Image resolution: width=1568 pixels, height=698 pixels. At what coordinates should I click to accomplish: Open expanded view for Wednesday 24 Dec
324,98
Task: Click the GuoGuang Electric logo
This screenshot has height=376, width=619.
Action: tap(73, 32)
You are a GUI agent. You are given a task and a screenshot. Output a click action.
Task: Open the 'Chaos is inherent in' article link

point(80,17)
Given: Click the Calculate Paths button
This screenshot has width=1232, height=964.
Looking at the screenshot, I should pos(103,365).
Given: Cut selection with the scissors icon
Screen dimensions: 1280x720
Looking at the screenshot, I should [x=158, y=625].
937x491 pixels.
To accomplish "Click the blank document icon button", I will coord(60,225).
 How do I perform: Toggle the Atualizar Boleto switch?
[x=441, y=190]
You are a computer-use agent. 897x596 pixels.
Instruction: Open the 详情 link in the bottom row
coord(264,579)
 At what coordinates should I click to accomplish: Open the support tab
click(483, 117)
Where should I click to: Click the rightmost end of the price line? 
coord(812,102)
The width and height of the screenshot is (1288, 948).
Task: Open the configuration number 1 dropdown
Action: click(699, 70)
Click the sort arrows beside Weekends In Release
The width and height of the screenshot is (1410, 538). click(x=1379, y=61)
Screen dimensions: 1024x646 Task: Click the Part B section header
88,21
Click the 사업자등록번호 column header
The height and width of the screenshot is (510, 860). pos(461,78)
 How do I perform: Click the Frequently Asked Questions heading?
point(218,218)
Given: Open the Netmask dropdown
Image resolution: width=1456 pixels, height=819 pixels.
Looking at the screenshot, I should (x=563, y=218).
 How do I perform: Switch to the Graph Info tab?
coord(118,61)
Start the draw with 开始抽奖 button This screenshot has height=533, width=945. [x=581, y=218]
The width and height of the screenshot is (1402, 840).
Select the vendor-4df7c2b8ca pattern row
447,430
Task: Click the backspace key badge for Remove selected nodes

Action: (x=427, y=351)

+---+

REQUIREMENT:
Output the listing above word for word.

SOLUTION TO THIS TASK:
Image resolution: width=1568 pixels, height=698 pixels. At what coordinates should I click to accomplish: Open expanded view for Wednesday 24 Dec
324,98
Task: Click the GuoGuang Electric logo
This screenshot has height=376, width=619.
Action: tap(73, 32)
You are a GUI agent. You are given a task and a screenshot. Output a click action.
Task: Open the 'Chaos is inherent in' article link

point(80,17)
Given: Click the Calculate Paths button
This screenshot has width=1232, height=964.
Looking at the screenshot, I should pos(103,365).
Given: Cut selection with the scissors icon
Screen dimensions: 1280x720
Looking at the screenshot, I should [x=158, y=625].
937x491 pixels.
To accomplish "Click the blank document icon button", I will coord(60,225).
 How do I perform: Toggle the Atualizar Boleto switch?
[x=441, y=190]
You are a computer-use agent. 897x596 pixels.
Instruction: Open the 详情 link in the bottom row
coord(264,579)
 At what coordinates should I click to accomplish: Open the support tab
click(483, 117)
Where should I click to: Click the rightmost end of the price line? 
coord(812,102)
The width and height of the screenshot is (1288, 948).
Task: Open the configuration number 1 dropdown
Action: click(699, 70)
Click the sort arrows beside Weekends In Release
The width and height of the screenshot is (1410, 538). click(x=1379, y=61)
Screen dimensions: 1024x646 Task: Click the Part B section header
88,21
Click the 사업자등록번호 column header
The height and width of the screenshot is (510, 860). pos(461,78)
 How do I perform: Click the Frequently Asked Questions heading?
point(218,218)
Given: Open the Netmask dropdown
Image resolution: width=1456 pixels, height=819 pixels.
Looking at the screenshot, I should (x=563, y=218).
 How do I perform: Switch to the Graph Info tab?
coord(118,61)
Start the draw with 开始抽奖 button This screenshot has height=533, width=945. [x=581, y=218]
The width and height of the screenshot is (1402, 840).
Select the vendor-4df7c2b8ca pattern row
447,430
Task: Click the backspace key badge for Remove selected nodes

Action: (x=427, y=351)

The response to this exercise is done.